Agrivoltaics offer more advantages in arid regions, new research finds
New research from France has compared the performance of agrivoltaics in Spain and the Netherlands and have concluded that the former – a dry region with high solar radiation levels – offer more technical advantages over the latter, which is characterized by abundant rainfall and lower solar radiation.
May 14, 2025 Emiliano Bellini
A group of researchers led by Sorbonne University in France has analyzed the performance of agrivoltaic systems across three different climates – dry, wet, and climatological – over the Iberian Peninsula and the Netherlands and has found that dry areas such as Spain offer more technical advantages compared to northern and central European regions characterized by abundant rainfall and lower solar radiation.
The scientists conducted a series of simulations of different agrivoltaic system configurations using the Organizing Carbon and Hydrology In Dynamic Ecosystems (ORCHIDEE) land surface model created by the Institut Pierre Simon Laplace. The model includes processes to quantify terrestrial water, carbon and energy balances and considers anthropogenic interferences such as land cover changes, fire, crop irrigation and forest/grassland management.
The analysis considered two different crop types and took into account values such as net primary production (NPP), water use efficiency (WUE), and PV power yield.
The two crop types were labeled C3 plants including wheat, rice, and soybeans, among others, and C4 plants comprising maize and sugarcane. The first type is common in areas with moderate temperatures and low light intensity, while the second type is more suitable for high temperatures and dry conditions.

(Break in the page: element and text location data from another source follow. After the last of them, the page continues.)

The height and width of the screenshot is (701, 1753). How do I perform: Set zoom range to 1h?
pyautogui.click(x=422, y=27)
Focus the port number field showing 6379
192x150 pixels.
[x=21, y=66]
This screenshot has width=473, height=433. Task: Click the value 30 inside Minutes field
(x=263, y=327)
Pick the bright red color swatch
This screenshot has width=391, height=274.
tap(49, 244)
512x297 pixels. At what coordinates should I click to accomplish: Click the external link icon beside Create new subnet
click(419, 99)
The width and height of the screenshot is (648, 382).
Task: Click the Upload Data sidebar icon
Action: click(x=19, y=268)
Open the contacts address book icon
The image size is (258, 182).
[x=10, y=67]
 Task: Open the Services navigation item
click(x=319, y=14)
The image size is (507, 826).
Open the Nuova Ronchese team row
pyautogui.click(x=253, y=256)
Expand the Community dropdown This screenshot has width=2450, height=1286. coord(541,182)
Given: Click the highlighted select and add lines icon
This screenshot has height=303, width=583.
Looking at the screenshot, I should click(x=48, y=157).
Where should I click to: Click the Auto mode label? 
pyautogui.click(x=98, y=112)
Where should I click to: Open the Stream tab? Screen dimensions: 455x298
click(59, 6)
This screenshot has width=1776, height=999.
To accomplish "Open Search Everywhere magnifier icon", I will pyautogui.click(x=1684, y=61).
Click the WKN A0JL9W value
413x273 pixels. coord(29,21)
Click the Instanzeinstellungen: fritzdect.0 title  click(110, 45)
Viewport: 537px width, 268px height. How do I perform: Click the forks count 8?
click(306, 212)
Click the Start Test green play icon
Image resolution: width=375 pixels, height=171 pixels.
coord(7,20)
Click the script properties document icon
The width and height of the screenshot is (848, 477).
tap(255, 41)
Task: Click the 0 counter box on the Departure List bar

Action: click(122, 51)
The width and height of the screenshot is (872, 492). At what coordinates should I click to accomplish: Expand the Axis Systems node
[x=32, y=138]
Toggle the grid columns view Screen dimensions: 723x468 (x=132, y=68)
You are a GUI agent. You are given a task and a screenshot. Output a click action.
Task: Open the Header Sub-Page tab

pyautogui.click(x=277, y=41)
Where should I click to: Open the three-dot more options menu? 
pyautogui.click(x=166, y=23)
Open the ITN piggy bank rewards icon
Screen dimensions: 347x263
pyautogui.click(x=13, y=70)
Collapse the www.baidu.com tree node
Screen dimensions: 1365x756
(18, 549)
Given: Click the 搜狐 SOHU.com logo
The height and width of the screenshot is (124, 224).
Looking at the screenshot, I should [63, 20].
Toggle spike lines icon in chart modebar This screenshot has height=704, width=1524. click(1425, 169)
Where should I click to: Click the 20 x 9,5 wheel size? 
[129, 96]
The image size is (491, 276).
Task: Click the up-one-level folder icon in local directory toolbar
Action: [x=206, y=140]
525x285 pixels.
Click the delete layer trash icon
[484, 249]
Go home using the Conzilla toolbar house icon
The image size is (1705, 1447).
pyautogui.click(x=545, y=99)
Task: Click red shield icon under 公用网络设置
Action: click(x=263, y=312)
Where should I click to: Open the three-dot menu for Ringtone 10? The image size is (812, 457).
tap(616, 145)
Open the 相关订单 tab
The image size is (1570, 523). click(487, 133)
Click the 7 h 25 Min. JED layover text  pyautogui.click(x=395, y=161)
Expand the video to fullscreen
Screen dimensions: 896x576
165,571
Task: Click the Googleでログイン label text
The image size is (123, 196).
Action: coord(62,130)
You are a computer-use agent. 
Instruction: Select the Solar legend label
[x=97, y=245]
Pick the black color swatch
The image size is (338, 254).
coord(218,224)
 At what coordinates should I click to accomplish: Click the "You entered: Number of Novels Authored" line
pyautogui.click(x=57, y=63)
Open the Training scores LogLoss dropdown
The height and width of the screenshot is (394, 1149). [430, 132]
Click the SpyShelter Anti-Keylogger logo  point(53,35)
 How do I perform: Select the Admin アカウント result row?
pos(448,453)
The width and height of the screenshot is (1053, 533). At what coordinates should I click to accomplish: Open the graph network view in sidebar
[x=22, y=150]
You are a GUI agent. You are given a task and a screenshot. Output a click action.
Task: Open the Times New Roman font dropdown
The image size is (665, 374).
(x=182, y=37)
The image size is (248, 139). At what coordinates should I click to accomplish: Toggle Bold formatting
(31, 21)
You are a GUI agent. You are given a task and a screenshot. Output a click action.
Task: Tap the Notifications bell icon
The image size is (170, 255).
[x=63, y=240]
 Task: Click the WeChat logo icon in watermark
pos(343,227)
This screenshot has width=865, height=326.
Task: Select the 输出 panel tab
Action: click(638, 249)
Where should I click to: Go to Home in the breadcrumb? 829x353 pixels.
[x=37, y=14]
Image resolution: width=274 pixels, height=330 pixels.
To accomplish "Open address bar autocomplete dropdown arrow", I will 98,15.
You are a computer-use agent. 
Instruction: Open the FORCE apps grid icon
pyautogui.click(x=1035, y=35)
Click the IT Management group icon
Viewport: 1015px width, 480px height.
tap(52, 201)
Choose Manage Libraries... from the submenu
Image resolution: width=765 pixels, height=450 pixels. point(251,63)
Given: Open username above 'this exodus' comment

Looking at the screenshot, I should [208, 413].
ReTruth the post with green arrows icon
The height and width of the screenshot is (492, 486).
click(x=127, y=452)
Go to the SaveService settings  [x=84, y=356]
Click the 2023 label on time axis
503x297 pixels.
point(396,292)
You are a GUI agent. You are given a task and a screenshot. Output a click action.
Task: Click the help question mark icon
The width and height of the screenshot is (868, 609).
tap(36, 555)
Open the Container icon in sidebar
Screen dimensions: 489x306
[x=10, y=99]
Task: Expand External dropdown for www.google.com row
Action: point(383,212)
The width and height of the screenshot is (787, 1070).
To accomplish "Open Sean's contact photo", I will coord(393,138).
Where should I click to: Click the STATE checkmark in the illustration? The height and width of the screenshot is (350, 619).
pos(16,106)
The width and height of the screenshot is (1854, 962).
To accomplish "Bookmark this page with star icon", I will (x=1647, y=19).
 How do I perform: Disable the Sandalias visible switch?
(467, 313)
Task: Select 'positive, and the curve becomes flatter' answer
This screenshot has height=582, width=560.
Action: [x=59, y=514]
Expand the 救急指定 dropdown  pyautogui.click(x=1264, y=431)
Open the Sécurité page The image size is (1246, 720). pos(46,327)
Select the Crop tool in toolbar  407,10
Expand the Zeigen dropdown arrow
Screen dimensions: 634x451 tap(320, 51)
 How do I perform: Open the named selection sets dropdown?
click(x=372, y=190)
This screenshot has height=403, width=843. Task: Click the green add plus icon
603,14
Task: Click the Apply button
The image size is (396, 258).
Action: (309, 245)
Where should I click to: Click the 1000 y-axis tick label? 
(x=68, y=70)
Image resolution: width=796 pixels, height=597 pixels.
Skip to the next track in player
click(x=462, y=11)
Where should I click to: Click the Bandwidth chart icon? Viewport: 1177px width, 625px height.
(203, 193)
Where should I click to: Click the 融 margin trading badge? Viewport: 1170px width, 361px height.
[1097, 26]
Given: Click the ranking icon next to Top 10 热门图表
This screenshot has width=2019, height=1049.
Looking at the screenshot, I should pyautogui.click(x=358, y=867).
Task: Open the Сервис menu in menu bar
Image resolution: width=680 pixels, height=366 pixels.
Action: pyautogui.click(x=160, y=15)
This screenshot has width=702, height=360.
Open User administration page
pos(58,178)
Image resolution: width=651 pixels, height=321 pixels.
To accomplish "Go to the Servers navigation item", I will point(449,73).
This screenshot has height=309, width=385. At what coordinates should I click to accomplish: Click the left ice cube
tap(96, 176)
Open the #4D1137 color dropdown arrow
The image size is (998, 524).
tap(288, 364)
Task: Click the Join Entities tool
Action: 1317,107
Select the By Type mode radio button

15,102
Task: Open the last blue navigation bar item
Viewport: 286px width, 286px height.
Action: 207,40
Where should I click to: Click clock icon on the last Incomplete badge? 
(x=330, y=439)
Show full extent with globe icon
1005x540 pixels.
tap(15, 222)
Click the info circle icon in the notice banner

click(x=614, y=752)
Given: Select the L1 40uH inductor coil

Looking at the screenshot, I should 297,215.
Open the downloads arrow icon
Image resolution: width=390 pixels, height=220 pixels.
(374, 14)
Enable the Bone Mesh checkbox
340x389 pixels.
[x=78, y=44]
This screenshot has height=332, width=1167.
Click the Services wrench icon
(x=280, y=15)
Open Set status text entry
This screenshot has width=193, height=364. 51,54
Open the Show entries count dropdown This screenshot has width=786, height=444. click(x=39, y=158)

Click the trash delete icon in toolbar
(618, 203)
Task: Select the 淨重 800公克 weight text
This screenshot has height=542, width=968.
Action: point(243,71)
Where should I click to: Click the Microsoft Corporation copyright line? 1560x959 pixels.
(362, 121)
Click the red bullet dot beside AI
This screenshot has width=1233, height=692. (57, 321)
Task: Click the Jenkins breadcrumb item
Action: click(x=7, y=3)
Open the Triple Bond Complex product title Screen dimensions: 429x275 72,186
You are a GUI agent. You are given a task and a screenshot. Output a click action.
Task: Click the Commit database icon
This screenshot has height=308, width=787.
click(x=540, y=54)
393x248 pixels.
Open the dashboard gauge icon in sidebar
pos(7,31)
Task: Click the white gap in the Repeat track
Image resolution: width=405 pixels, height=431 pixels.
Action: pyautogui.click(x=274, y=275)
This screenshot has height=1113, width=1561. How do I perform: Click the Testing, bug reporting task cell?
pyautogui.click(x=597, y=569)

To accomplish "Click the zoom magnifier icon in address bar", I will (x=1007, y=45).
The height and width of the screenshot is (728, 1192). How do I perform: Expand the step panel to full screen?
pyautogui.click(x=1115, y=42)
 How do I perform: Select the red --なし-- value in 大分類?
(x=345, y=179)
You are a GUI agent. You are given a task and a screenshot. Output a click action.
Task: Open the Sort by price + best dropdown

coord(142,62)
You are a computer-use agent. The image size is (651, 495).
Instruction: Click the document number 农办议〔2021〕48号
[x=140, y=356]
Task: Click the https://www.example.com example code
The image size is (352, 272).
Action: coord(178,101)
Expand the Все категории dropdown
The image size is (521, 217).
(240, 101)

“Our model requires atmospheric variables as inputs, each defined by a specific spatial resolution,” the academics explained, noting that the crop parametrization has intrinsic limitations, as the model uses generic field parameters. “the crop parametrization has intrinsic limitations. The model uses generic field parameters, which may not accurately capture the nuances of very local and specific sites.”
The analysis showed that, in Spain, the simulated agrivoltaic systems could achieve higher crop productivity, a more efficient phenological cycle and more efficient water and land use, with the shading produced by the solar panels creating a favorable microclimate for crops, especially during droughts or very dry years.
As for the agrivoltaic systems in the Netherlands, the analysis showed lower crop productivity, lower land equivalent ratio (LER) and lower WUE. “The primary benefit of AV systems in the Netherlands would lie in reducing competition for land use,” the scientists stressed. “In fact, producing renewable energy without displacing agricultural land is a crucial benefit in a densely populated and agriculturally intensive region like the Netherlands.”
“The trade-offs between energy production and agricultural productivity suggest that a uniform approach may not be suitable for AV deployment,” the research team affirmed. “Instead, region-specific strategies are essential to maximize the benefits of AV systems and address the unique challenges of each area.”
The new model is described in the study “Simulating generic agrivoltaic systems with ORCHIDEE: Model development and multi-case study insights,” which was recently published in Agricultural and Forest Meteorology.